David Cameron - My Fake Diary

Sunday, 18 April 2010

Oxford, Sunday p.m.

George rarely ceases to amaze. The cheek of him! Just this morning, while I was semi-recumbent on the divan, suffering from Tabasco poisoning as a consequence of an OD of Bloody Maries, in he saunters with all the insouciance of a female codfish about to cash her child benefit giro. He must have breakfasted on coco-pops and amphetamines for immediately he ejaculates 'Green is the new blue!' in his usual fortissimo whisper, and then pauses for effect. Given my state, I was fully prepared to believe him, and breezily wished him happiness in his latest discovery before rolling over.

'Don't you see,' he continued. 'I've given some thought to your suggestion, about getting policies and all that rot. And I've hit upon this idea: Green is the new blue!' Though freely admitting my knowledge of the physical sciences was not fully up to snuff, even I could smell a three week old kipper under the carpet on this one. But he was thick with it, a la molasses.

Anyway, once George got on his soapbox I was completely won over. Saving the planet is a bit of a wheeze. It seems to amount to keeping potato peelings in a bucket and peeing on them from time to time. I had an uncle in Derbyshire who was something of a pioneer in this line. 'Recycling's the name of the game,' said George, in summary. 'I've got all this old Ecology Party literature we could re-use.' That clinched it. It would be an awful bore to have to sit down and think of policies of our own. Not sure the old bean's up to it, especially as I was struggling with a thorny issue of my own.

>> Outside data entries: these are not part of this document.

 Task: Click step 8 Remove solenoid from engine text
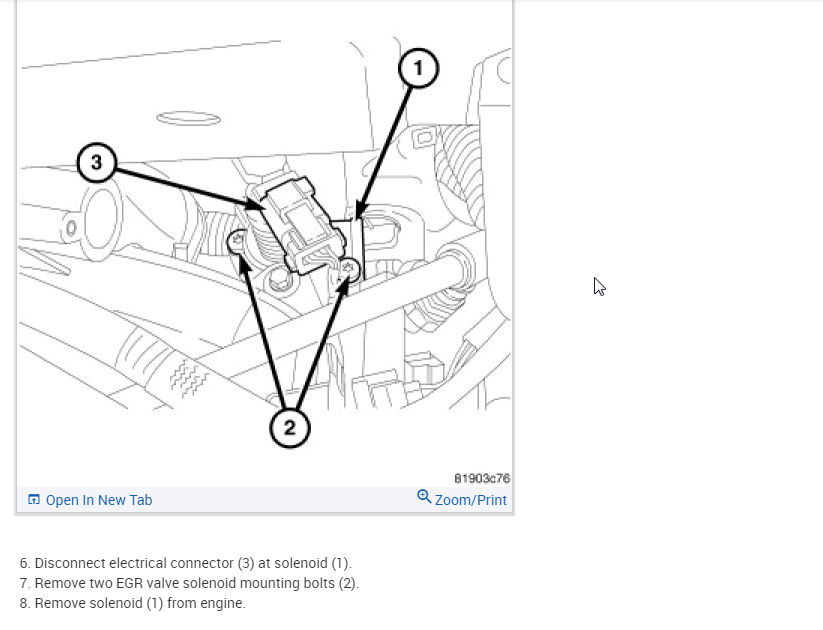click(x=133, y=603)
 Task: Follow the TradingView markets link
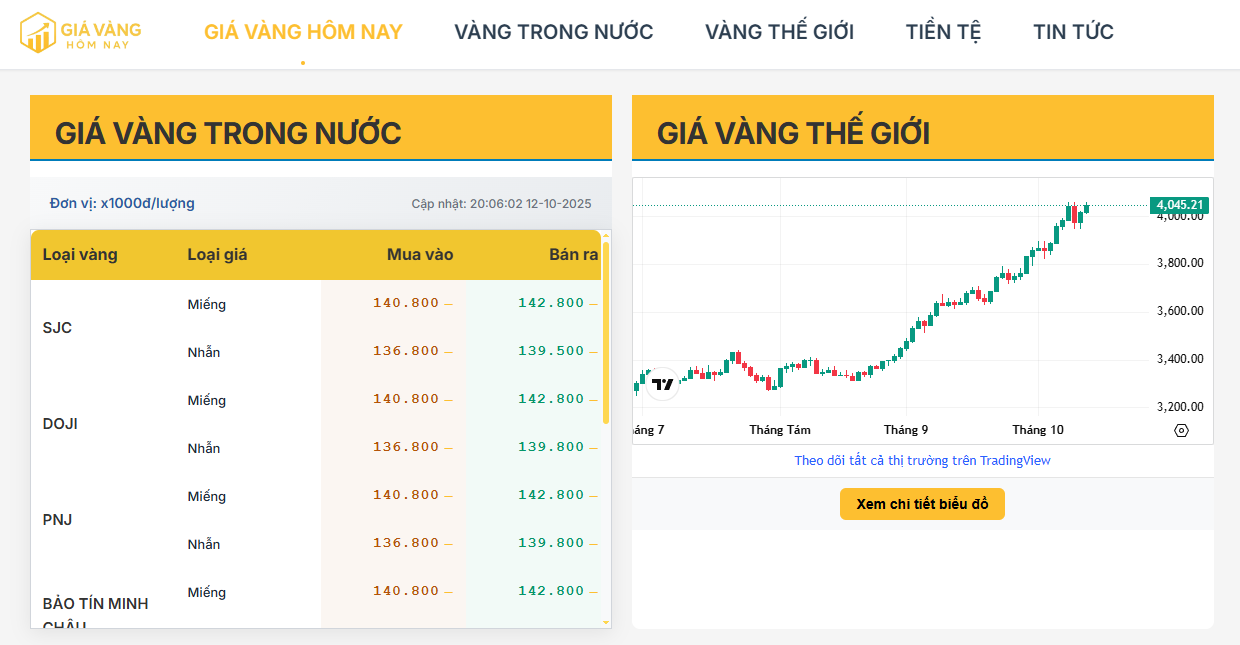[x=922, y=461]
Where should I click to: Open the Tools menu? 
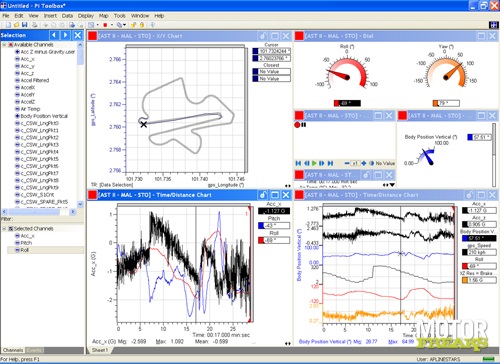coord(119,16)
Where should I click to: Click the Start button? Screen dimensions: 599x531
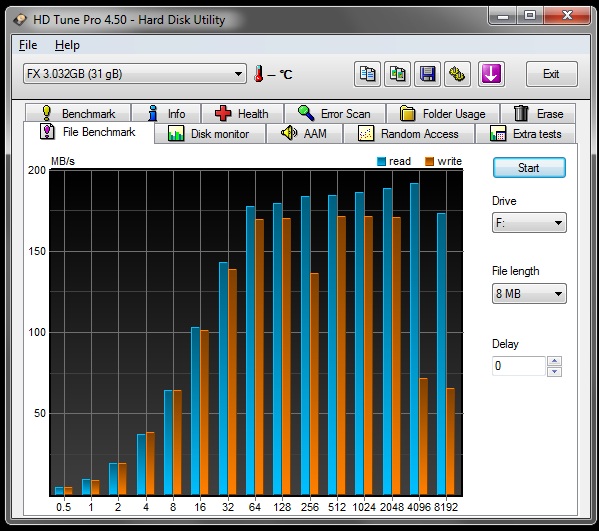[x=529, y=168]
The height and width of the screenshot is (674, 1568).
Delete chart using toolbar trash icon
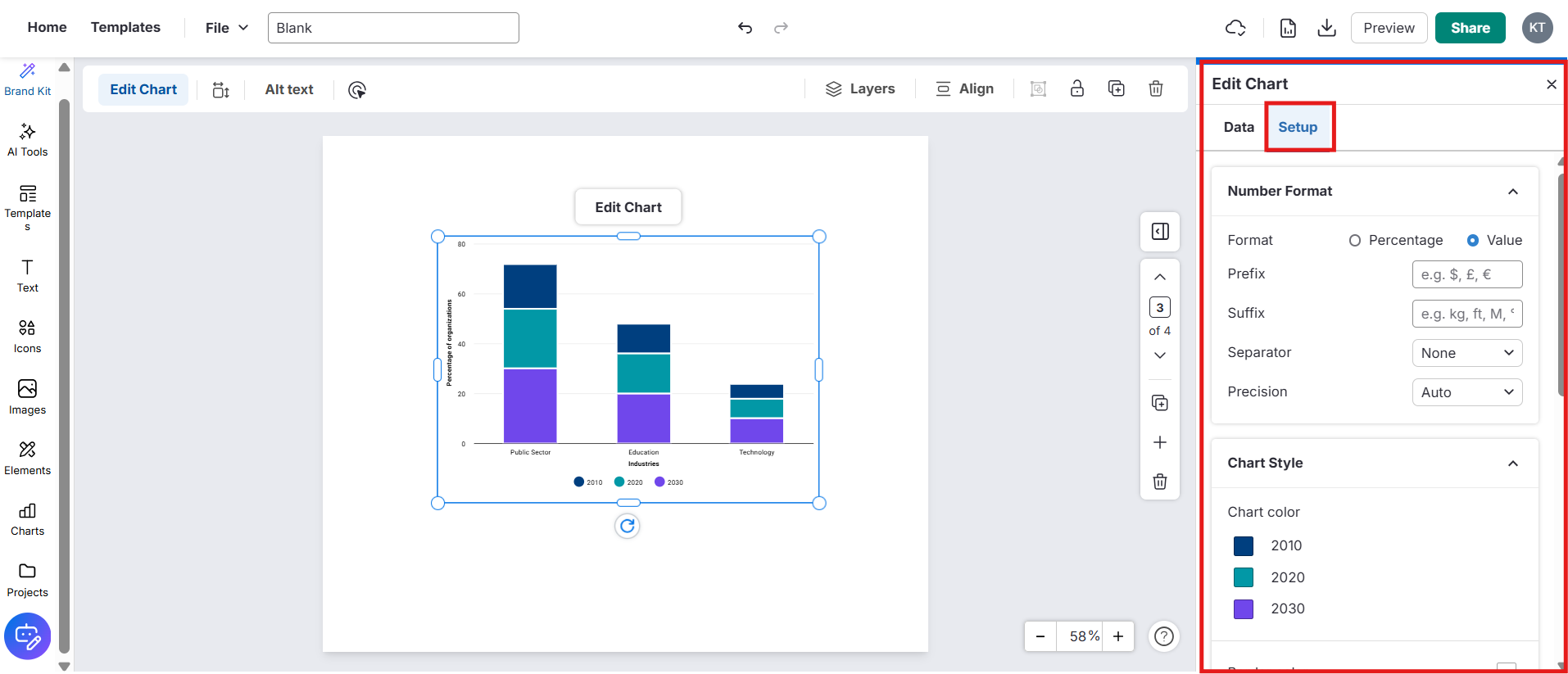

'Would it be better to start cocktails with a Between the Sheets rather than the customary Monkey Gland?' I asked him. Dashed clever is George, under all that make up, but too unworldly. He looked at me as though on a fog-bound November day in one of the bleaker seaside resorts of Nova Scotia, with hail coming on, I'd just offered to buy him an ice cream.

'May I raid the club funds, for research purposes?' he replied, ignoring the issue.

'Yes, yes, of course, old boy,' I said, wafting him away.

Boris would know. 'A Between the Sheets before seven, Bozzer?' I'd croon, 'De rigueur, would you say?' More of an extra-curricular man is Boris. Finger on the pulse and all that: keen on cocktails; and sheets, for that matter.

On calling round to get verification, Boris dropped a bombshell.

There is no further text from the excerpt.